#### [Data records]

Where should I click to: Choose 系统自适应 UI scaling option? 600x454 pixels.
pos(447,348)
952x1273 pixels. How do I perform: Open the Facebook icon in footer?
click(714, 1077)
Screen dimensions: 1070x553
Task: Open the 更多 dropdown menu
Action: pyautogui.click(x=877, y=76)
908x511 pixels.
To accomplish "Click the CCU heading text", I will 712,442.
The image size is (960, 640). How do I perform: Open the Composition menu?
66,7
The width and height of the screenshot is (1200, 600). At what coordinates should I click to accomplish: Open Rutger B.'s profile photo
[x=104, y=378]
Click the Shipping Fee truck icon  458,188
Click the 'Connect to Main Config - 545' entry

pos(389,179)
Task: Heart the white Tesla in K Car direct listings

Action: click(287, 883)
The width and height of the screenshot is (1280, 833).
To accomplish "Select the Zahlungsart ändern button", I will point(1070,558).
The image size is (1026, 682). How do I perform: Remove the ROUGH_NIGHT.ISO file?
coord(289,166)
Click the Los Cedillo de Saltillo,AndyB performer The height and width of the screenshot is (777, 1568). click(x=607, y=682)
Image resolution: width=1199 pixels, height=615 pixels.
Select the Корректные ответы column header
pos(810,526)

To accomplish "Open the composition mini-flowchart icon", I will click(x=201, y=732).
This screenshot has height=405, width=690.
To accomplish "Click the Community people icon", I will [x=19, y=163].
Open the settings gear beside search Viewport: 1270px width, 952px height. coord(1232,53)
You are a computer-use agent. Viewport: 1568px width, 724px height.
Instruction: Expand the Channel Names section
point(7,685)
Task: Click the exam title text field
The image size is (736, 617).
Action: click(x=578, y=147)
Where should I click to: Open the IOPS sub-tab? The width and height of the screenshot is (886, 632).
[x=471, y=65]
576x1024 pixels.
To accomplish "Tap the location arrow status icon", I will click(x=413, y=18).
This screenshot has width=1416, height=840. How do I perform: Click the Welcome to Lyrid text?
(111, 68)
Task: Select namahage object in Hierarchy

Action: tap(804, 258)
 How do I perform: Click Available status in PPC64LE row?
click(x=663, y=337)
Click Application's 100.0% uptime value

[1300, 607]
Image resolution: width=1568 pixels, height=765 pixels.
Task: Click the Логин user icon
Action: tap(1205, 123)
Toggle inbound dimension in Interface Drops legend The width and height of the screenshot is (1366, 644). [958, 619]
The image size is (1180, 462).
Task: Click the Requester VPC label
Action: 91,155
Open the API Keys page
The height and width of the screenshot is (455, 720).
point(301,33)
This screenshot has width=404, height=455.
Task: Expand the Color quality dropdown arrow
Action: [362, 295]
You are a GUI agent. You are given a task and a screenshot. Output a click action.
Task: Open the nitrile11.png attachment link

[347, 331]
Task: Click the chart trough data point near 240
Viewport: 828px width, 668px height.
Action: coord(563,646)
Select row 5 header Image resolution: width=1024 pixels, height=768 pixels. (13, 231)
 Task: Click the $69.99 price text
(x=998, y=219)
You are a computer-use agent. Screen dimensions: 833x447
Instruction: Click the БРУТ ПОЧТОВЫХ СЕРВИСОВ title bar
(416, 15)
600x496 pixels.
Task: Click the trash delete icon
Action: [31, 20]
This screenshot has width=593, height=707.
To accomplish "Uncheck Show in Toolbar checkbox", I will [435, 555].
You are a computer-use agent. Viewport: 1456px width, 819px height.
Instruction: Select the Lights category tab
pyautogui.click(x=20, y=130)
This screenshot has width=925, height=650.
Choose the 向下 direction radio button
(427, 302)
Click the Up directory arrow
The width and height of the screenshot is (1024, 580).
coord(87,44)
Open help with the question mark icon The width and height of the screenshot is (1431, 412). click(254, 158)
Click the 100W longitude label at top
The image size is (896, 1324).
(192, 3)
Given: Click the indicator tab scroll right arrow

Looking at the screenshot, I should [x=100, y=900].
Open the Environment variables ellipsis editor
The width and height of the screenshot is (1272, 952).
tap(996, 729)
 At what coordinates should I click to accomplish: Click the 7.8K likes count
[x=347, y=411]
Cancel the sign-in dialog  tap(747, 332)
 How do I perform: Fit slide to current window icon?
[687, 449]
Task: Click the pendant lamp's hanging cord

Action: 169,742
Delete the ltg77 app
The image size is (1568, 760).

#### [TASK DIRECTIONS]
Locate every line above that contains the string "accomplish", and copy each one in full. Treat the match as case-sensitive.

#### [ANSWER FOR THE TASK]
To accomplish "Click the CCU heading text", I will 712,442.
The width and height of the screenshot is (1200, 600). At what coordinates should I click to accomplish: Open Rutger B.'s profile photo
To accomplish "Select the Zahlungsart ändern button", I will point(1070,558).
To accomplish "Open the composition mini-flowchart icon", I will click(x=201, y=732).
To accomplish "Click the Community people icon", I will [x=19, y=163].
To accomplish "Tap the location arrow status icon", I will click(x=413, y=18).
To accomplish "Uncheck Show in Toolbar checkbox", I will [435, 555].
 At what coordinates should I click to accomplish: Click the 7.8K likes count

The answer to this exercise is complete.